● **Problem description**
Copy, please, the line with "Instruction: Click the Prerequisites heading" and each line that follows it through the end of the data below, exactly as given and without pictures.

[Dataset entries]

----------

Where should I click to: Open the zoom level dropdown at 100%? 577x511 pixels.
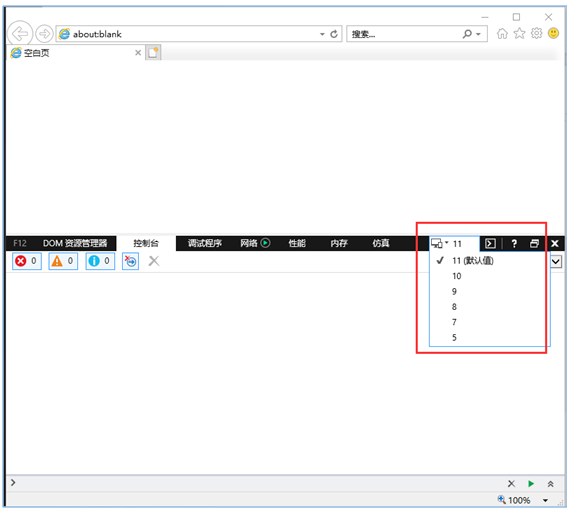(x=545, y=500)
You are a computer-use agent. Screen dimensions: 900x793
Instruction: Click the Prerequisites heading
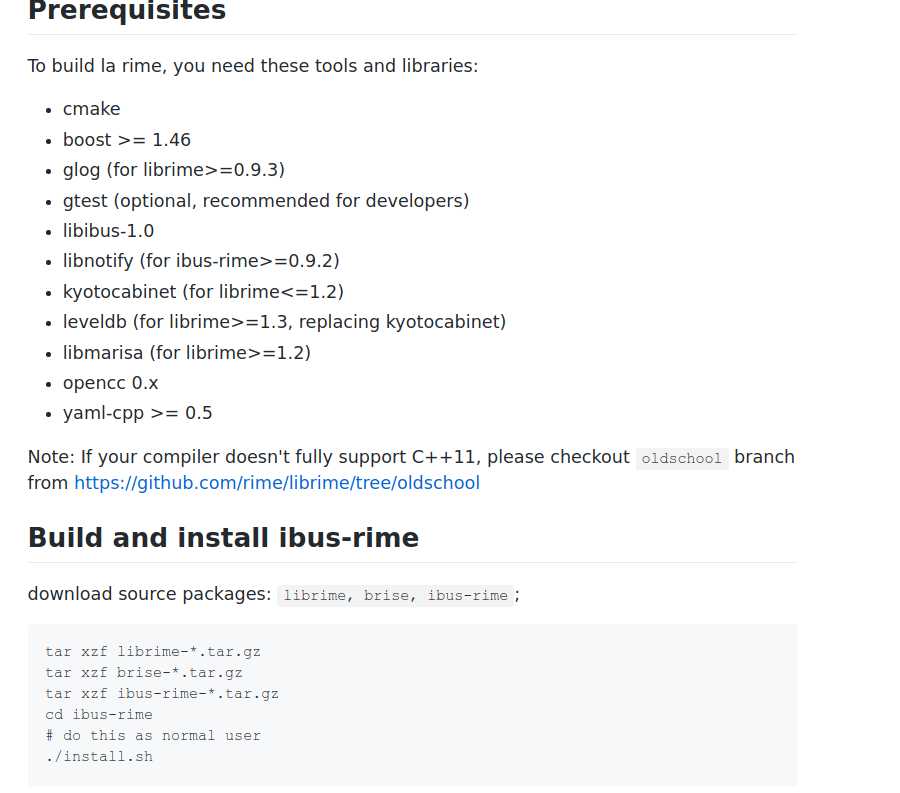point(127,10)
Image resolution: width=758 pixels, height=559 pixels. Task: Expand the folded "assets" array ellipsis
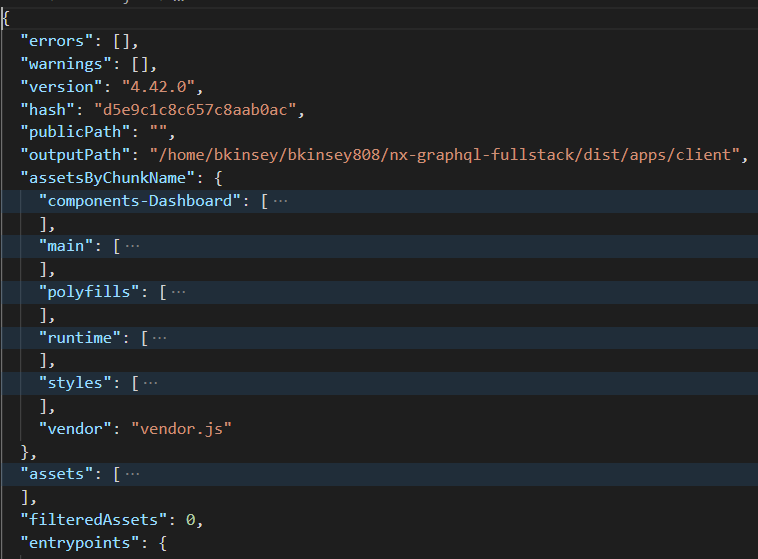[x=133, y=474]
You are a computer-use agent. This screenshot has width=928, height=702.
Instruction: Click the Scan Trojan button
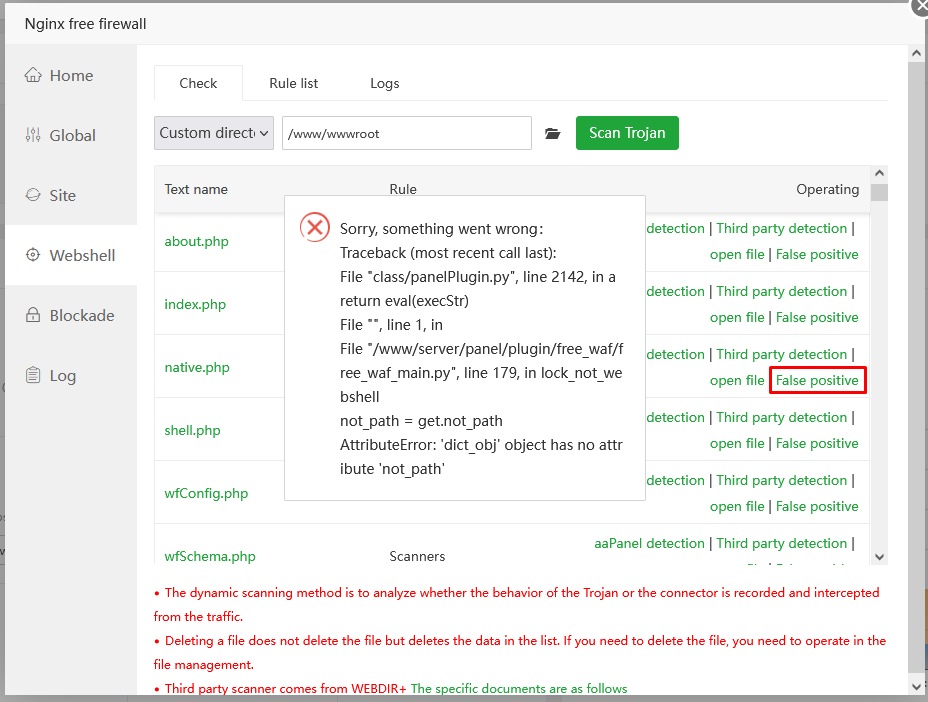627,133
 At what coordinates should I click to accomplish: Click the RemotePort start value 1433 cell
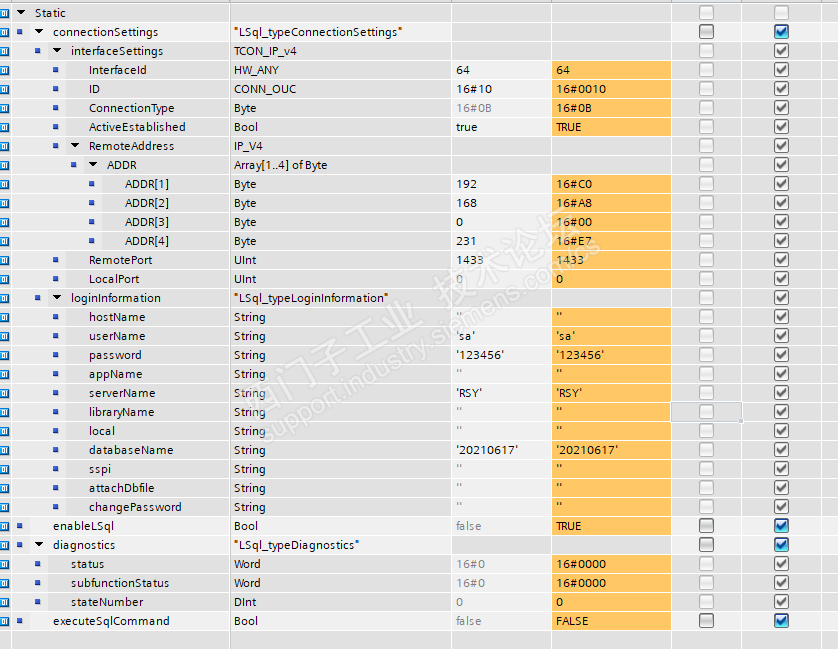[500, 260]
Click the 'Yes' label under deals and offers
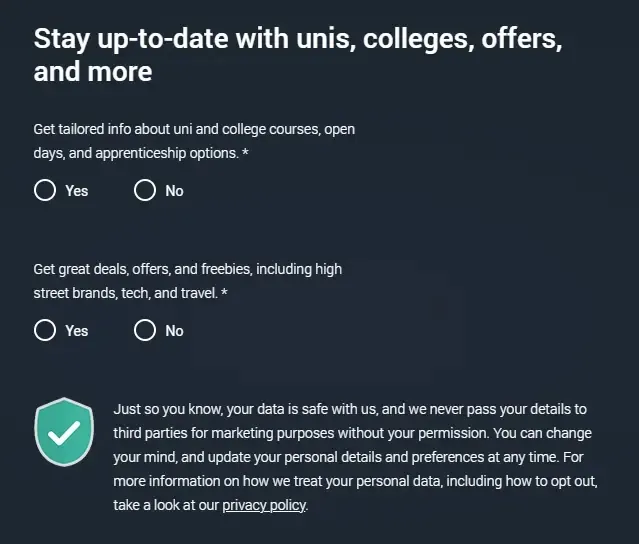This screenshot has width=639, height=544. (77, 331)
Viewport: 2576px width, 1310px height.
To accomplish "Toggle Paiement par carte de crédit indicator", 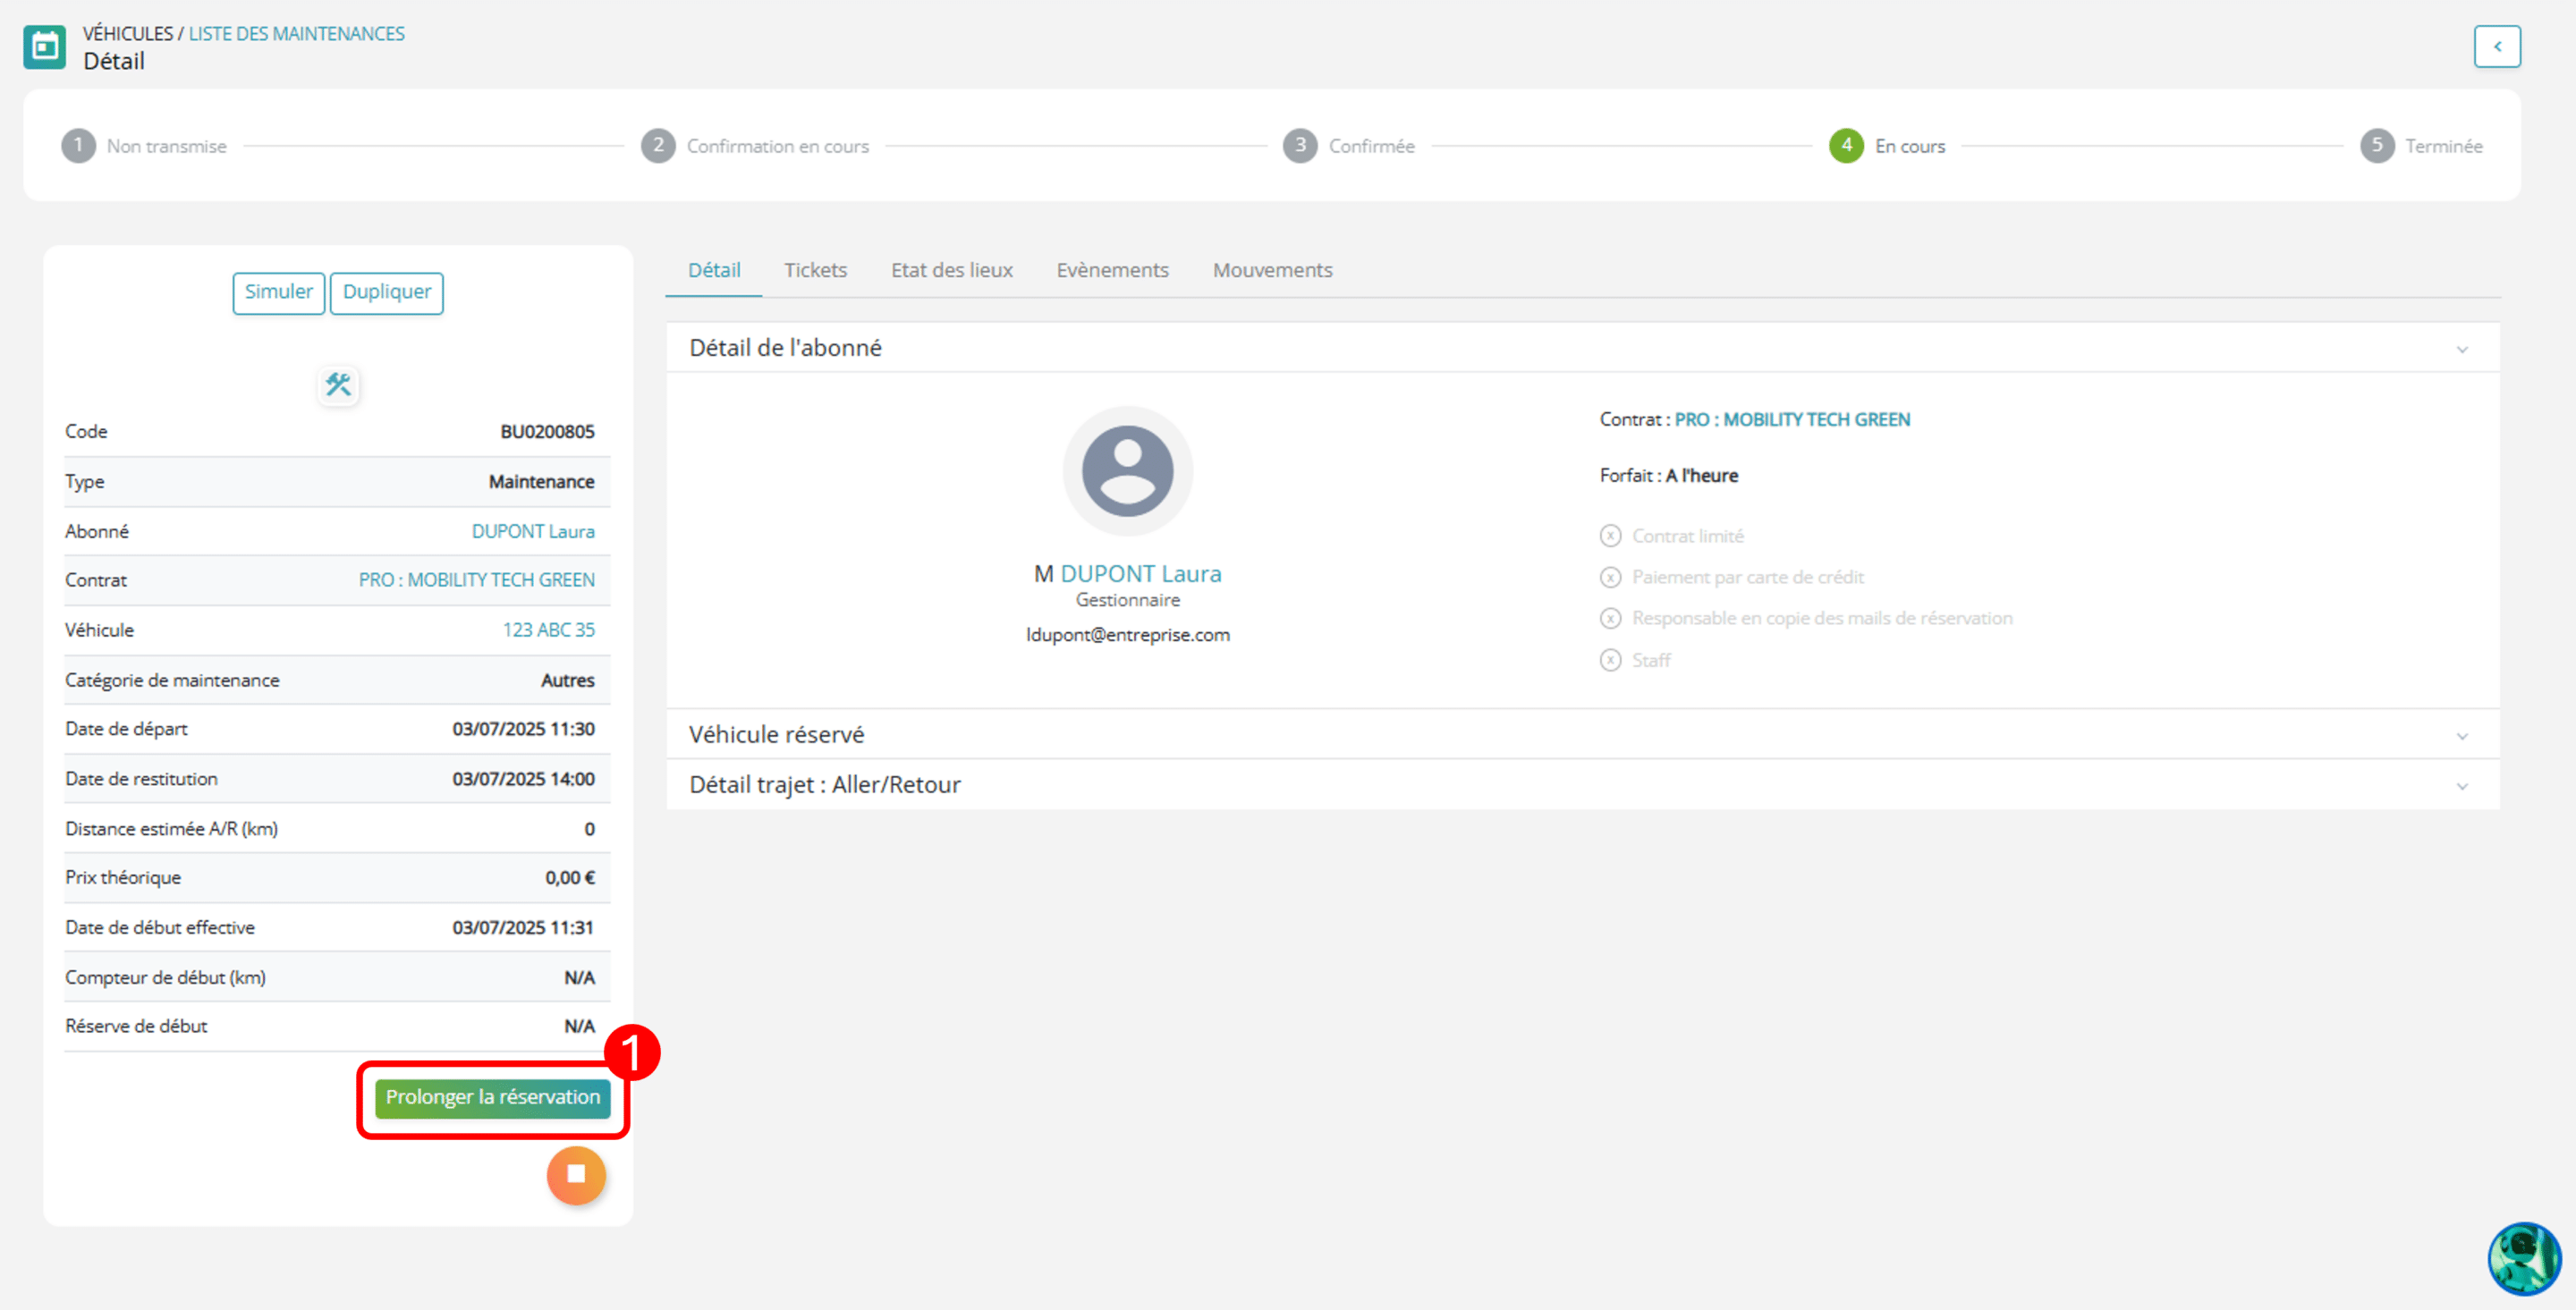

----------

● **Answer for the task**
Instruction: Click the Prerequisites heading
point(127,10)
Image resolution: width=758 pixels, height=559 pixels. Task: Expand the folded "assets" array ellipsis
[x=133, y=474]
You are a computer-use agent. This screenshot has width=928, height=702.
Instruction: Click the Scan Trojan button
627,133
 At what coordinates should I click to accomplish: Click the RemotePort start value 1433 cell
[500, 260]
Click the 'Yes' label under deals and offers
This screenshot has width=639, height=544. (77, 331)
Viewport: 2576px width, 1310px height.
To accomplish "Toggle Paiement par carte de crédit indicator", 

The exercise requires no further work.